▸ **Supplied text**
Mob Experts on The Sopranos, Week 1
to: Jerry Capeci
The Sopranos Goes Back to Its Mafia Roots
Updated Monday, March 29, 2004, at 12:17 PM ET

Jerry Capeci is author of The Complete Idiot's Guide to the Mafia and Jerry Capeci's Gang Land: Fifteen Years of Covering the Mafia. His weekly column about organized crime, "Gang Land," appears in the New York Sun and at www.ganglandnews.com. Jeffrey Goldberg is a staff writer for The New Yorker. He covered organized crime for New York magazine and the New York Times Magazine. He is at work on a book about the Middle East. Gerald Shargel has represented many high-profile clients, including John Gotti. He is a practitioner in residence at Brooklyn Law School, where he also teaches. Dana Stevens, aka Liz Penn, is a Slate TV critic. She lives in New York and also writes on film and culture for the High Sign.
Last year, each new episode of The Sopranos was analyzed by a group of shrinks; this year, each week two mob experts will discuss the lives and squabbles of America's favorite gangsters.
Dear Jerry:
If you don't mind, I'd like to begin this conversation about The Sopranos by telling a small but illuminating (to my mind, at least) story about you, Jerry Capeci. Ten years ago, while writing about organized crime for New York magazine, I found myself, on an unbearably cold winter's day, in a strip bar somewhere on Staten Island. (One of my many failings as a mob reporter was that I never mastered the geography of Staten Island; it once took me three hours to locate Paul Castellano's house, the biggest in the borough, and conspicuously situated on a hill, if memory serves.)

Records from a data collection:

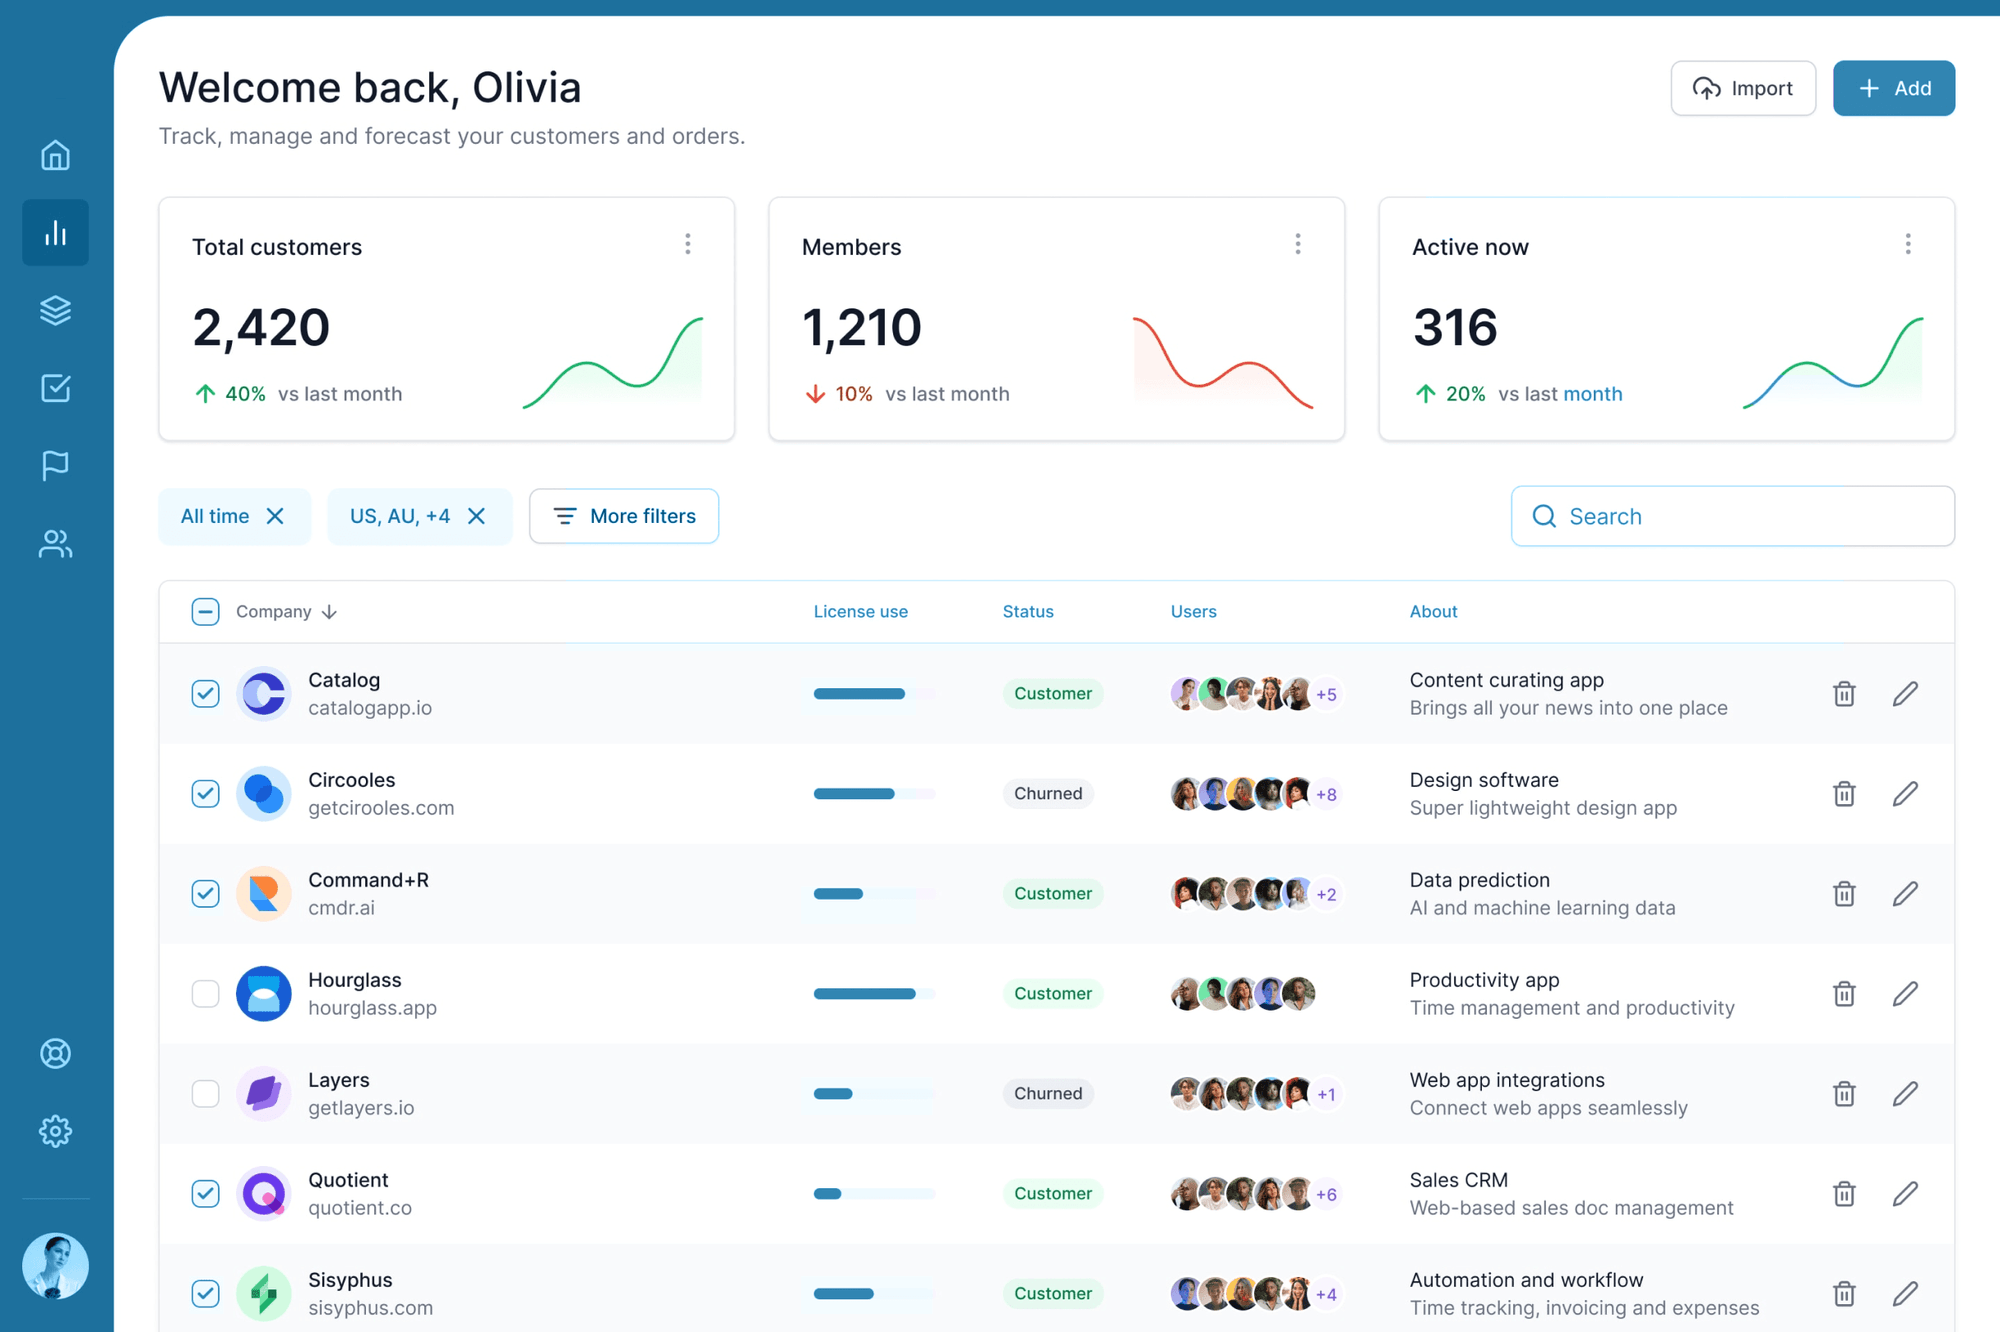Open the tasks checkmark icon in sidebar
Screen dimensions: 2000x1332
(x=55, y=388)
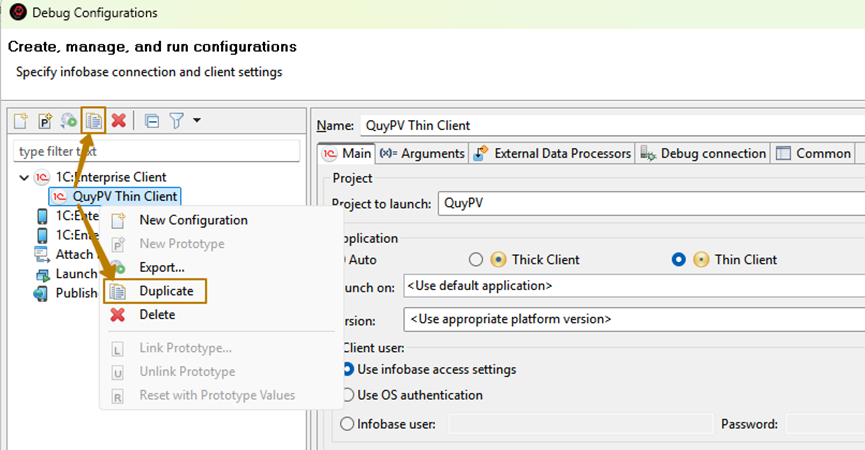
Task: Open the filter dropdown arrow in the toolbar
Action: pyautogui.click(x=197, y=121)
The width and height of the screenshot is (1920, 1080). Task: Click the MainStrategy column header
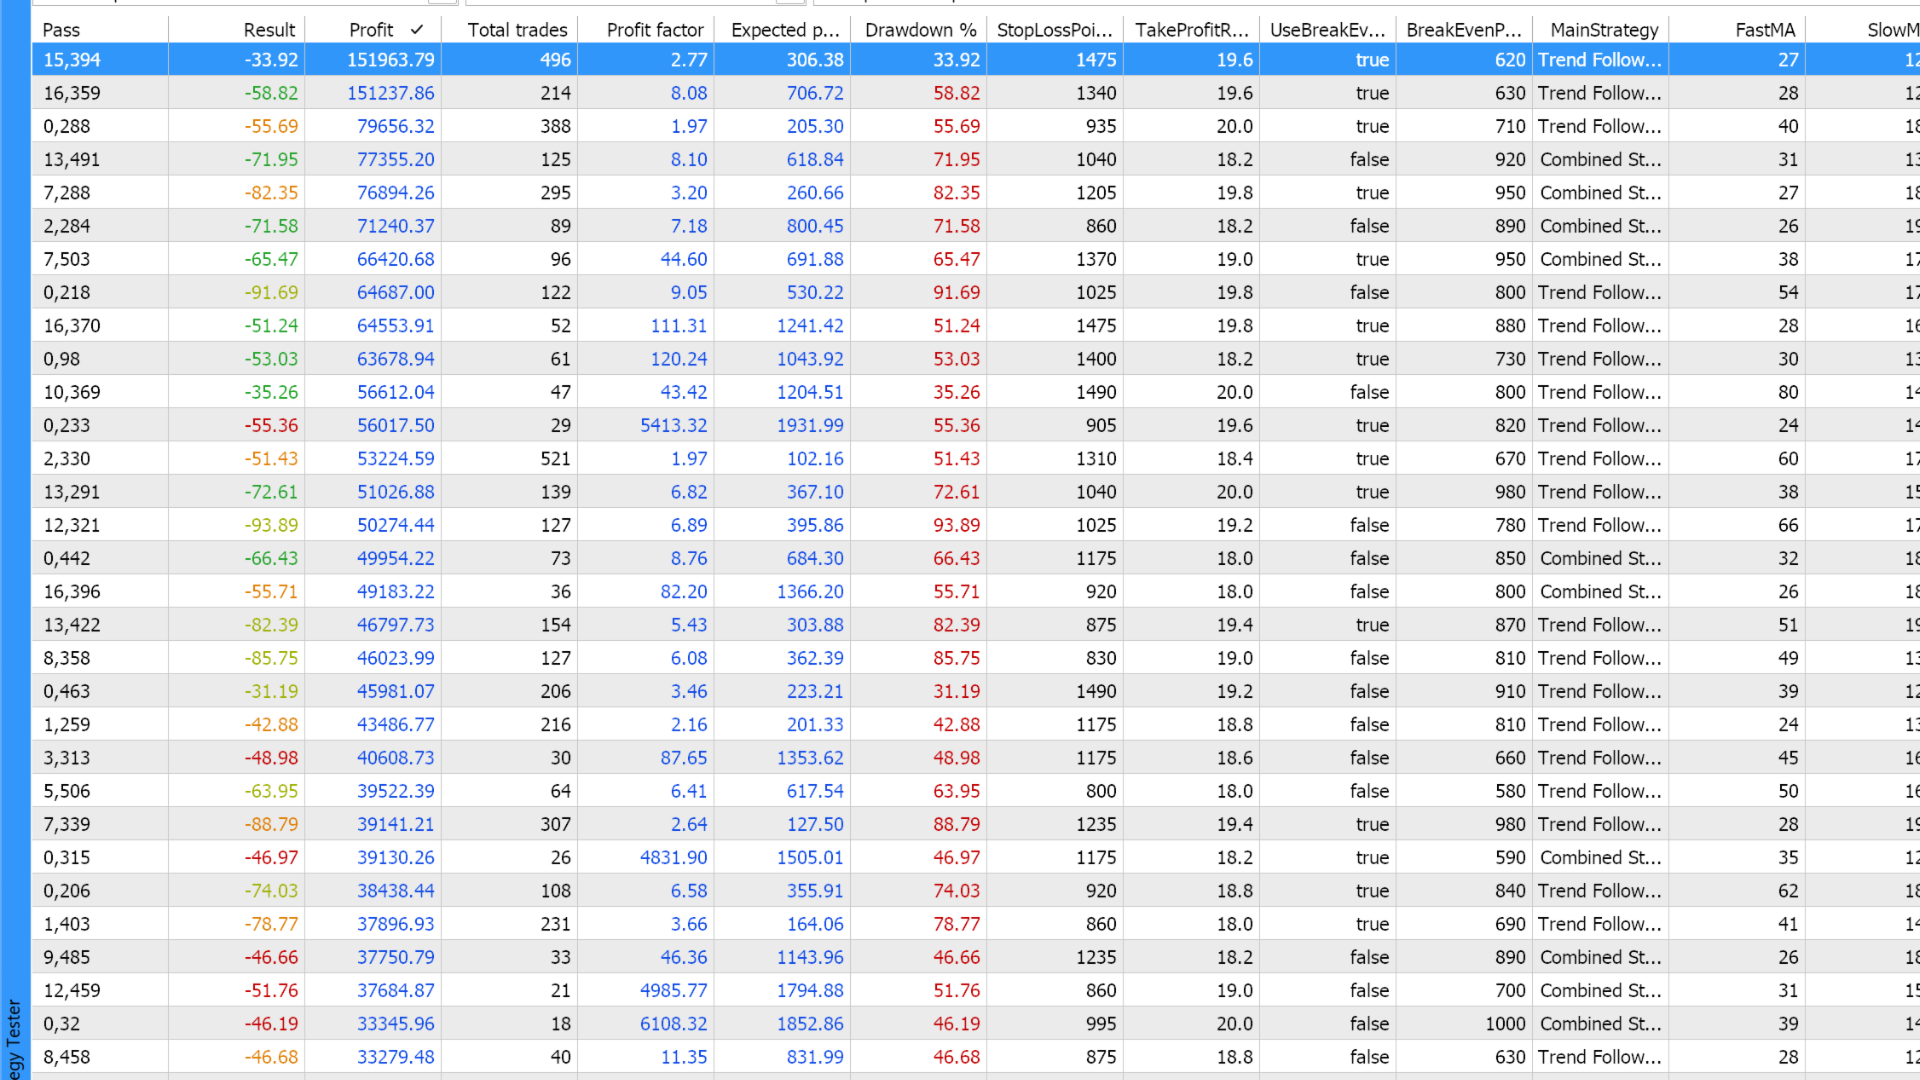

▸ **Problems and tasks**
a) Using the Sopranos piece, decide whether each statement agrees with it: (i) Gerald Shargel teaches at Brooklyn Law School; (ii) last year, each new episode was analyzed by mob experts; (iii) locating Paul Castellano's house once took the writer three hours. Answer yes or no for each and quote the words that decide it.
b) Carry the Sopranos piece forward from its final sentence.

▸ **Expected answers**
a)
(i) Yes: "He is a practitioner in residence at Brooklyn Law School, where he also teaches."
(ii) No: "Last year, each new episode of The Sopranos was analyzed by a group of shrinks"
(iii) Yes: "it once took me three hours to locate Paul Castellano's house"

b)
I was visiting the strip bar in the middle of the afternoon in order to find a semidisconnected but reputedly verbal Luchese hanger-on who might or might not have been in possession of several potentially amusing anecdotes (hope springs eternal in crime reporting) about the travails of an ostentatiously fat—540 pounds, I think—Luchese family captain named Peter Chiodo—"Fat Pete" was his highly original nickname. Fat Pete, I don't have to tell you, turned coat on the Lucheses (as did nearly everyone in the Luchese family, yes?) after the paranoid bosses of the family at the time, Gaspipe Casso and Vittorio Amuso, decided that he was untrustworthy and tried to have him killed. Twelve bullets were fired into Chiodo's body, but his fat kept him alive. (Take that, Dean Ornish.)
The bar was dark, of course, and depressing. (Who goes to strip bars on Staten Island at 3 in the afternoon?) The man I was told might be there was in fact there, but he was, for reasons unknown, completely uninterested in the sudden appearance in his life of a New York magazine reporter. He didn't hit me or throw things at me or even make any pro forma threats, but he would not provide me with the necessary color. Then I asked him a question that began, Jerry Capeci said in the Daily News last week that— but before I could get the rest of the sentence out, he said, with vehemence, "Jerry Capeci? F--k Jerry Capeci! Thinks he knows everything."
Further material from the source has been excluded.